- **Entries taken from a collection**

((

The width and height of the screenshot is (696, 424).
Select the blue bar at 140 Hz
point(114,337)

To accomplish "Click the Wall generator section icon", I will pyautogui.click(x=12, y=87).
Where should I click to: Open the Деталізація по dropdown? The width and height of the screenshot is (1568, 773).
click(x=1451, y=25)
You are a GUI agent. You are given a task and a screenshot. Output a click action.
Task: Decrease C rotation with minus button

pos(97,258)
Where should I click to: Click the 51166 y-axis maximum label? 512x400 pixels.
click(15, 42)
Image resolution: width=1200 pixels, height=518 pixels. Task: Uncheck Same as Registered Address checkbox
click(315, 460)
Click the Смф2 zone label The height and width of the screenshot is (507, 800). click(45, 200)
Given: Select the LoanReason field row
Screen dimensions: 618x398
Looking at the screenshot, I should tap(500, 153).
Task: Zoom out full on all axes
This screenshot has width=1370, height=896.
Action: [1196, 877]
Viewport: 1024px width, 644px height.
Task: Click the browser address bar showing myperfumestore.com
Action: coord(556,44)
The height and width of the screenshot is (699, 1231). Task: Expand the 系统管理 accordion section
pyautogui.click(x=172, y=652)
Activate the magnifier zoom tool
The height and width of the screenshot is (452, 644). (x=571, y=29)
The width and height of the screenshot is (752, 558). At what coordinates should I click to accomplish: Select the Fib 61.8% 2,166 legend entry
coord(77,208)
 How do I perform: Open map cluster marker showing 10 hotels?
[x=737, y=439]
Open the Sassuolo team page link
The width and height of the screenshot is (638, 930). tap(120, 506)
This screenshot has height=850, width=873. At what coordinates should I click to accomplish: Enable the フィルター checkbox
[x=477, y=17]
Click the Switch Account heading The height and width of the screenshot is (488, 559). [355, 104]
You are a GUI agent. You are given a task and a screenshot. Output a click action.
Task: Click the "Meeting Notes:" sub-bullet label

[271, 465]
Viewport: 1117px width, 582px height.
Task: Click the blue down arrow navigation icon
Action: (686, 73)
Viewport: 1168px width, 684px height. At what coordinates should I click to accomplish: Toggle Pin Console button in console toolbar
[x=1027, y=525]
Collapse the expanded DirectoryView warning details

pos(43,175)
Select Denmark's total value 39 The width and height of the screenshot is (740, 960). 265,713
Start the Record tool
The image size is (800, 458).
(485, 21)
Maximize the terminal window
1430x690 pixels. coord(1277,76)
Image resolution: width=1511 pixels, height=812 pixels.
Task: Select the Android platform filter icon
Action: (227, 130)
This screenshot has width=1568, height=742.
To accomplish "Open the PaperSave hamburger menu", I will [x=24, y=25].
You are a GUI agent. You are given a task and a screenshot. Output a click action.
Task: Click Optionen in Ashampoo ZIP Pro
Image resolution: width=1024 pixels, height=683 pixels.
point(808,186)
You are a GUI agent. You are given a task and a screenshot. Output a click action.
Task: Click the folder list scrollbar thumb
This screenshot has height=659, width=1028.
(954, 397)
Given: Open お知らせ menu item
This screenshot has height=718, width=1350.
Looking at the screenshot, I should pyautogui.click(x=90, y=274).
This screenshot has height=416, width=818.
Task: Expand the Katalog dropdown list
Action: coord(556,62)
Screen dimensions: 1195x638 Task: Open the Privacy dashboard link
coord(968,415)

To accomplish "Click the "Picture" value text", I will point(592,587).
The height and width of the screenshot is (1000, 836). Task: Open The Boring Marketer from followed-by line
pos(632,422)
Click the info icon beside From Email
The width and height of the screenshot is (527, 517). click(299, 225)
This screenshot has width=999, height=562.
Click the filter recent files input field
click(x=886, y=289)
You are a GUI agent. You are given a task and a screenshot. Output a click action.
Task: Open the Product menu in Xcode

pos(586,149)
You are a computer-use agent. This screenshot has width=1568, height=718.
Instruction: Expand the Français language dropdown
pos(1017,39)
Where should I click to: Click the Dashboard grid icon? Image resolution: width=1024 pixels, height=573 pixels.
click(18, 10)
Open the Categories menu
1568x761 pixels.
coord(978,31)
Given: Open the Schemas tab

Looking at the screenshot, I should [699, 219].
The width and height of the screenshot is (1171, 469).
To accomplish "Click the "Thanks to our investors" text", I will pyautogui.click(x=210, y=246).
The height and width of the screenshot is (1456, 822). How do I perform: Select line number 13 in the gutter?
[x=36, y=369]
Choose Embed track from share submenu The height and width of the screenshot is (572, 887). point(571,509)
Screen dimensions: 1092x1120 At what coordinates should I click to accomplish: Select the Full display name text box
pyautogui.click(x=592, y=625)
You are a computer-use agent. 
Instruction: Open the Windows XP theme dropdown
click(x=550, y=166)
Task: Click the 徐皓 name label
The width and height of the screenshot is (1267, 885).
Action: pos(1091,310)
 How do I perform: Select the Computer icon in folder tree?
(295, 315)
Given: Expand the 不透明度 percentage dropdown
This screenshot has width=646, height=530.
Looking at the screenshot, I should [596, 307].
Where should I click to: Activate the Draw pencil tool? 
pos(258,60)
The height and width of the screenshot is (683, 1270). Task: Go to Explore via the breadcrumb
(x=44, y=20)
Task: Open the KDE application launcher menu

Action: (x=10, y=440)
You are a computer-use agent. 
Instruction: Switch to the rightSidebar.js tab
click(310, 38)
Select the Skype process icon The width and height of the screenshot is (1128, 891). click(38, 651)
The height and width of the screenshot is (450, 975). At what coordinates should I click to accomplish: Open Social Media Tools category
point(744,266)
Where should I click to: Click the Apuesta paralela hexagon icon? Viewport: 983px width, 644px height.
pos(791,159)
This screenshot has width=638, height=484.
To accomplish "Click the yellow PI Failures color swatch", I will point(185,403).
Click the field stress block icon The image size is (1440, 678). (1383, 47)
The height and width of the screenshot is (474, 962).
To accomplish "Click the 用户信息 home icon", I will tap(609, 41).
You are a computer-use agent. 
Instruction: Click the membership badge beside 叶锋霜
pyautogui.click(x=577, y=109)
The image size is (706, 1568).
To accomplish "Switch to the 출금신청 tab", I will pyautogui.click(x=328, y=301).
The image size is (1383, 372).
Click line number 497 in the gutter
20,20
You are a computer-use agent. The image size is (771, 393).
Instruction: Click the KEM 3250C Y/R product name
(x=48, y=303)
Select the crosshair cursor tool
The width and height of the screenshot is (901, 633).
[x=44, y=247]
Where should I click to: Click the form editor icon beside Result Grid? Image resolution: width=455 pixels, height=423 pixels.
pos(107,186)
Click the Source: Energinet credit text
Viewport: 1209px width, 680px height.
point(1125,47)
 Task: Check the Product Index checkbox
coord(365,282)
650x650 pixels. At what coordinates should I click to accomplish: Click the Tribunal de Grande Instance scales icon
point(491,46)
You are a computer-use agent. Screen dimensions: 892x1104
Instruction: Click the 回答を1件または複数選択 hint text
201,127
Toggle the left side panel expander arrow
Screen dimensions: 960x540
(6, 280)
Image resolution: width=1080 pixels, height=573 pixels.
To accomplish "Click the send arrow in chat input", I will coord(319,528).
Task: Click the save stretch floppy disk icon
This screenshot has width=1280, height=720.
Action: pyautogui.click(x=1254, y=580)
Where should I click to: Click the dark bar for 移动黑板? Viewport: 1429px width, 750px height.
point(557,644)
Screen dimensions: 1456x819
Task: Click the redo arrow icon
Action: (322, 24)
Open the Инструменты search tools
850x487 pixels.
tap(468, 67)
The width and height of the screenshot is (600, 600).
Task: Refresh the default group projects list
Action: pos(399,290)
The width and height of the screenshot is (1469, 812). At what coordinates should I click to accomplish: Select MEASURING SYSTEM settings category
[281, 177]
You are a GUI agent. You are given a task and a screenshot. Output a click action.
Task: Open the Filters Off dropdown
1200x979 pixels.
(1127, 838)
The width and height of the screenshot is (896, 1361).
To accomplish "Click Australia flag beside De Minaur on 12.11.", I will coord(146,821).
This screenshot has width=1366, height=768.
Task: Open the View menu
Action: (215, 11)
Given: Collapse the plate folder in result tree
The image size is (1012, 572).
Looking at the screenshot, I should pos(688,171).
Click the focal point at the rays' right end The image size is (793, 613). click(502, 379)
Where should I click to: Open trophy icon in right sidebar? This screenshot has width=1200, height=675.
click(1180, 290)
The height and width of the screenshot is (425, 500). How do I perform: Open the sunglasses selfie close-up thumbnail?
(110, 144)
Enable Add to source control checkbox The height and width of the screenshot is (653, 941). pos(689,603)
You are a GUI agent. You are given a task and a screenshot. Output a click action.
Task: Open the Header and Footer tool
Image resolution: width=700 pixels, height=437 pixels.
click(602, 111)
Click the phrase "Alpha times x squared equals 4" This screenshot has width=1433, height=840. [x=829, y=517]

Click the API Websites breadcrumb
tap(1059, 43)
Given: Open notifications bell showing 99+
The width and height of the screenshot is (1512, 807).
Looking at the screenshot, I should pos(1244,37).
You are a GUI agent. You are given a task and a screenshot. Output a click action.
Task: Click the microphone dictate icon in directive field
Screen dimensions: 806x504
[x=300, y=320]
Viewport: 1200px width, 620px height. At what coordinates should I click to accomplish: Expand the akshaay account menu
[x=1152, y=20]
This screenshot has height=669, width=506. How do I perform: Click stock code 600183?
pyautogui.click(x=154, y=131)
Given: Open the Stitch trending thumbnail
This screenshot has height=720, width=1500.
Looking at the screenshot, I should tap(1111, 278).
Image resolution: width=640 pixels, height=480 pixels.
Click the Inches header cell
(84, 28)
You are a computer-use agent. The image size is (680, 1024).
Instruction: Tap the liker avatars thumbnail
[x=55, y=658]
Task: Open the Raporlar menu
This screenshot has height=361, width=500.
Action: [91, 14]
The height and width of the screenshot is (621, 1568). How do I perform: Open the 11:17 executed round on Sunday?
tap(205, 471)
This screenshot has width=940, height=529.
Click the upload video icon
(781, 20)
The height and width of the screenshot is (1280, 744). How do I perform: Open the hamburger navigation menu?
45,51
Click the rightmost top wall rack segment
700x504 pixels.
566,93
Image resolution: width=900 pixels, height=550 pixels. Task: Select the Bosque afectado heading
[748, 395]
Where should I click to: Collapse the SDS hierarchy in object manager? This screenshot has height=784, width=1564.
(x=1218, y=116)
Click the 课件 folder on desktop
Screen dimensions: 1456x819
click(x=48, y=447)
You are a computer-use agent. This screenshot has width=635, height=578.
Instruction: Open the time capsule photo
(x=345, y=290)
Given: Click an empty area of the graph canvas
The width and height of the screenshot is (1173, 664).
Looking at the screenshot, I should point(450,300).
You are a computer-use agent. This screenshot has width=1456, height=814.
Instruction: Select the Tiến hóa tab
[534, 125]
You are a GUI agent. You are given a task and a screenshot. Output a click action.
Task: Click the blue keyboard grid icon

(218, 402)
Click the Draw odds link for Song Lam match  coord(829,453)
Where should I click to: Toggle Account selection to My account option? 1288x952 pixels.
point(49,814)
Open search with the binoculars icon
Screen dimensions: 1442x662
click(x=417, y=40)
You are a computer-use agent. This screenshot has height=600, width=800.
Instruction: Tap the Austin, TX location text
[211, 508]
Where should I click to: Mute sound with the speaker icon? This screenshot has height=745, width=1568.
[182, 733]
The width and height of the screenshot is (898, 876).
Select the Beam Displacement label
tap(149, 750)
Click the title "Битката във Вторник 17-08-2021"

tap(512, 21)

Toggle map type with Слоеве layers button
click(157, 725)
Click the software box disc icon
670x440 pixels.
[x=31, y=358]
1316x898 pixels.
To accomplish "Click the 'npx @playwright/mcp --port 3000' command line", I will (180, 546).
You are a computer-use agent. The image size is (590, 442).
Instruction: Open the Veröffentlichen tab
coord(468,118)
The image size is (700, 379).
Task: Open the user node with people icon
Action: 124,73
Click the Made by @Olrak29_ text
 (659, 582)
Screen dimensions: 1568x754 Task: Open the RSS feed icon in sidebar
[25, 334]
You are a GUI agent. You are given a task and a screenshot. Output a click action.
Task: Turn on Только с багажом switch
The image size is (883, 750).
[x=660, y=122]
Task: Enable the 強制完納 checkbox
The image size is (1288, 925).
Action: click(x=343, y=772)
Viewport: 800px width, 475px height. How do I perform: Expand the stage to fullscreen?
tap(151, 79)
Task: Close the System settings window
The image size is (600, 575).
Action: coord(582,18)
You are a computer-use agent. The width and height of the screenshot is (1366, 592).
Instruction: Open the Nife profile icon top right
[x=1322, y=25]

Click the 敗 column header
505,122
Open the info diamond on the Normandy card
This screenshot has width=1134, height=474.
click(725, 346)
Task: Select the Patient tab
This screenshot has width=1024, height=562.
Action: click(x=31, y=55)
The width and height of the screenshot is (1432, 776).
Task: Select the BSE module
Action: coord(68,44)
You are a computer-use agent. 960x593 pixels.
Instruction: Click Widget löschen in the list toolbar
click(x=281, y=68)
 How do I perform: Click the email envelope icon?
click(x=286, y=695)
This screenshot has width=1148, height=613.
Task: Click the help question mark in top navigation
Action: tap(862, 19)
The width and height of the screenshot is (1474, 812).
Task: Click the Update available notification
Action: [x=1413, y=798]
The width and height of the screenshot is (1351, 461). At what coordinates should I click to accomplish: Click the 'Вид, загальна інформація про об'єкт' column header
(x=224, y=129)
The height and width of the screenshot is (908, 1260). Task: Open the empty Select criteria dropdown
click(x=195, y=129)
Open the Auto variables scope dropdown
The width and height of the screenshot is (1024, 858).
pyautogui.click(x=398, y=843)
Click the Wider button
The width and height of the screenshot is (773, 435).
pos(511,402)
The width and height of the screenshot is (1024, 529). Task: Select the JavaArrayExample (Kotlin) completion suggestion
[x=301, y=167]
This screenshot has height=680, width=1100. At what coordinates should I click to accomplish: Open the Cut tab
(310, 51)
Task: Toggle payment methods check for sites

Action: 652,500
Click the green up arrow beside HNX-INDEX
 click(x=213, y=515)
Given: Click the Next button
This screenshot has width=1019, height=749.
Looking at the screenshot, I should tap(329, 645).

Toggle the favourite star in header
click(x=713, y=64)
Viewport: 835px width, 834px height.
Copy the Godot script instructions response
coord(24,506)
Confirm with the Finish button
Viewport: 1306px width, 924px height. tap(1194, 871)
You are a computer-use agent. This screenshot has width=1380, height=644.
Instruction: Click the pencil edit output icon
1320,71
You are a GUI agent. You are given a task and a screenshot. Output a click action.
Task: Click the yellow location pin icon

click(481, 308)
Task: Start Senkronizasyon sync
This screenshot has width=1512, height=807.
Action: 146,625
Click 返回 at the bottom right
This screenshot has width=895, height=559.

))

- **WHAT THE TASK REQUIRES**
Print exactly the lines above, between the one holding "Click the Draw" and the one holding "has height=600, width=800.", inclusive, and nothing besides.

- **RESPONSE AREA**
Click the Draw odds link for Song Lam match  coord(829,453)
Where should I click to: Toggle Account selection to My account option? 1288x952 pixels.
point(49,814)
Open search with the binoculars icon
Screen dimensions: 1442x662
click(x=417, y=40)
You are a computer-use agent. This screenshot has height=600, width=800.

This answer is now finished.